Il était temps. Pour la première fois cette année, la session du nouveau baccalauréat, pensé et mis en place par le précédent ministre de l’éducation nationale, Jean-Michel Blanquer, devrait s’achever sans les perturbations liées à la crise sanitaire. L’édition 2023, dont l’épreuve de philosophie a lieu mercredi 14 juin, offre donc une occasion de tirer les premières leçons de la réforme qui a transformé le lycée général et technologique.
Depuis 2019, les filières L, ES et S ont été remplacées par des combinaisons de douze spécialités au choix des élèves – trois en 1re puis deux en terminale. Ces dernières font l’objet de deux épreuves passées au mois de mars de la terminale, qui comptent pour 32 % de la note finale et sont prises en compte dans Parcoursup. Le contrôle continu a été introduit et détermine désormais 40 % de la note, aux côtés des épreuves de philosophie (8 %), du grand oral (10 %) et du français en 1re (10 %), toutes trois organisées en juin.
De cette nouvelle architecture, les enseignants reconnaissent notamment l’intérêt des nouvelles combinaisons de spécialité et des programmes, mais s’inquiètent du stress accru des élèves, des difficultés organisationnelles, de l’absentéisme, de la dégradation des relations entre les familles et les enseignants, ou encore de la perte de valeur des épreuves terminales… Pour le ministère de l’éducation nationale, l’enjeu est, « à ce stade », de laisser la réforme s’installer après des années de perturbations.
La communauté éducative, si elle n’est pas unanime sur les réponses à apporter, s’accorde cependant à dire que des ajustements sont nécessaires et réclame de poser le débat. « Il faut faire un retour d’expérience de manière urgente et évaluer cette réforme, insiste Olivier Beaufrère, secrétaire national du SNPDEN-UNSA. On ne peut pas reconduire le calendrier tel quel l’année prochaine sans se poser de questions. »
Le libre choix des spécialités, en partie un leurre
Les spécialités ont, de fait, ouvert les possibilités pour les élèves, dont certains choisissent des associations de matières entre sciences et humanités autrefois impossibles. Mais cette flexibilité a rapidement été rattrapée par la machine de l’éducation nationale. Dans certains lycées, les « triplettes » et les « doublettes » ont parfois été présentées en « menus », contraignant les élèves à choisir des associations prédéfinies par leur établissement, loin du libre choix promis.

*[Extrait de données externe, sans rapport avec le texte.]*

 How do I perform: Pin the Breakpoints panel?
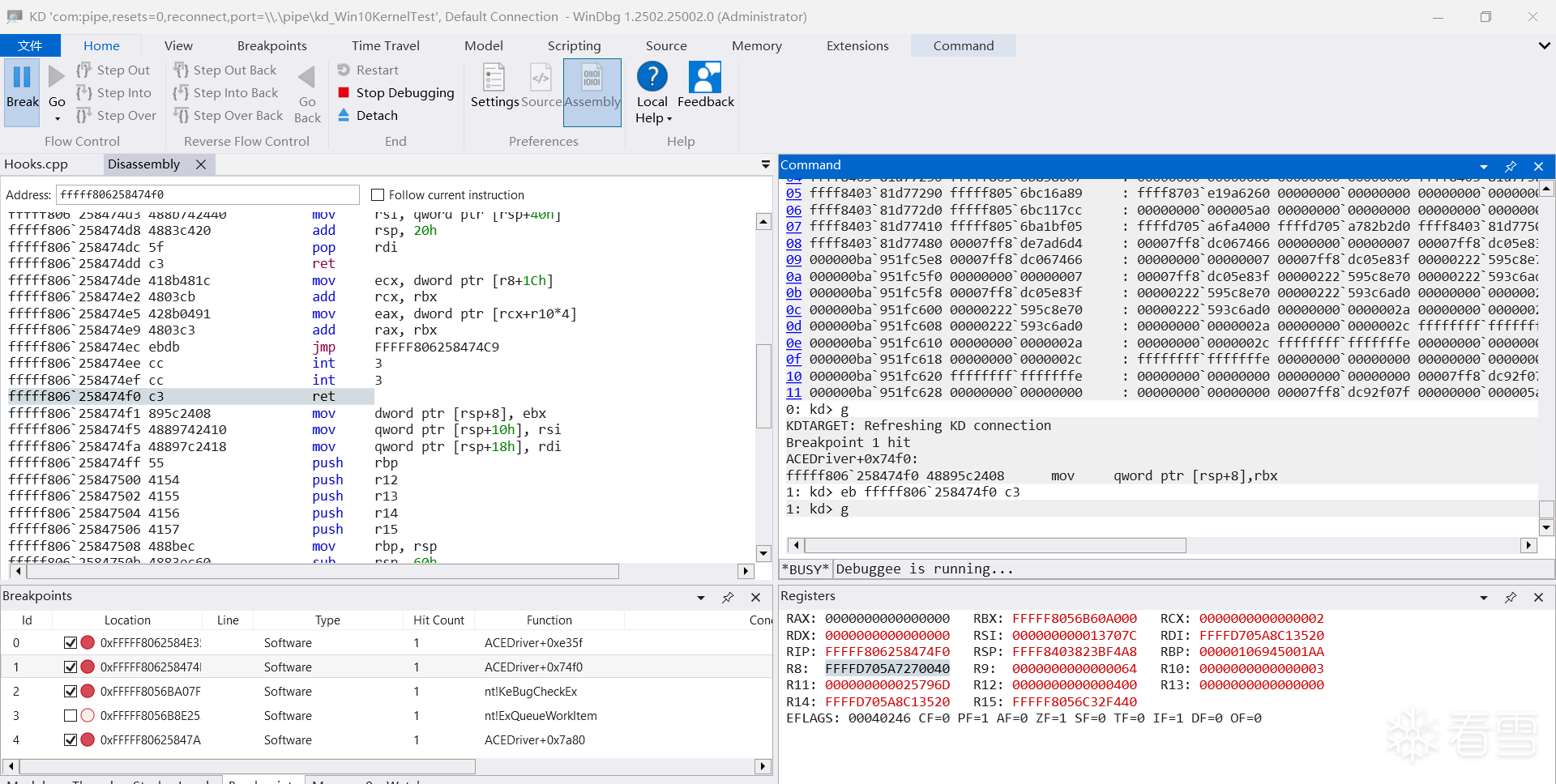point(728,598)
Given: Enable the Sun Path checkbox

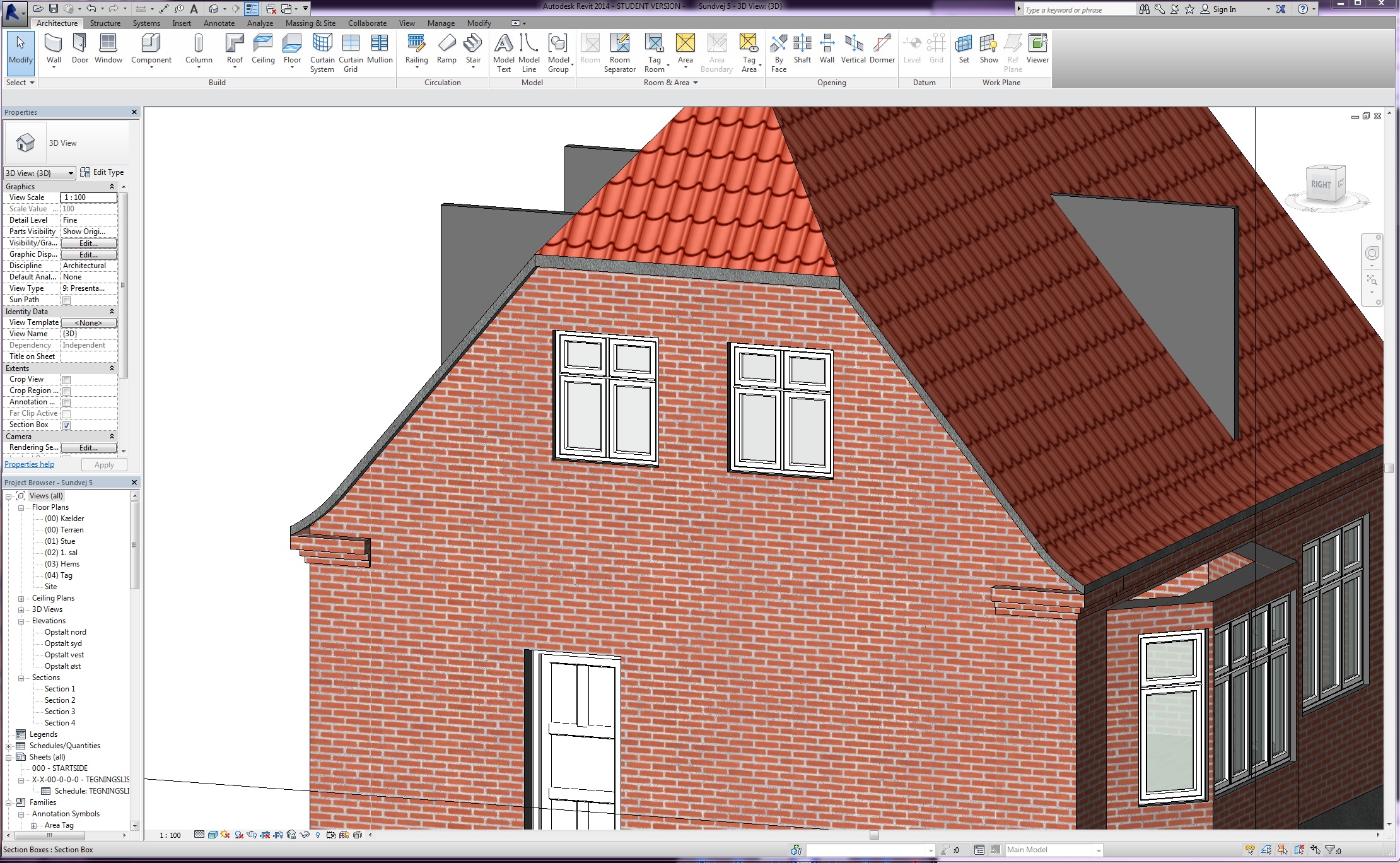Looking at the screenshot, I should pyautogui.click(x=66, y=300).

La carte de l’offre de spécialités, publiée en décembre 2018, s’est révélée inégalitaire, au-delà des sept spécialités principales proposées presque partout. L’offre de formation est largement calquée sur le profil des établissements, leur taille et leurs moyens. Les grands lycées de centre-ville conservent une offre pléthorique, multipliant les spécialités arts et langues, quand d’autres se contentent de moins. « Si on tient compte du fait que les séries ES et L n’ont jamais été proposées partout, l’offre de formation a plutôt progressé », défend cependant Pierre Mathiot, universitaire, directeur de l’institut d’études politiques (IEP) de Lille et artisan de cette réforme.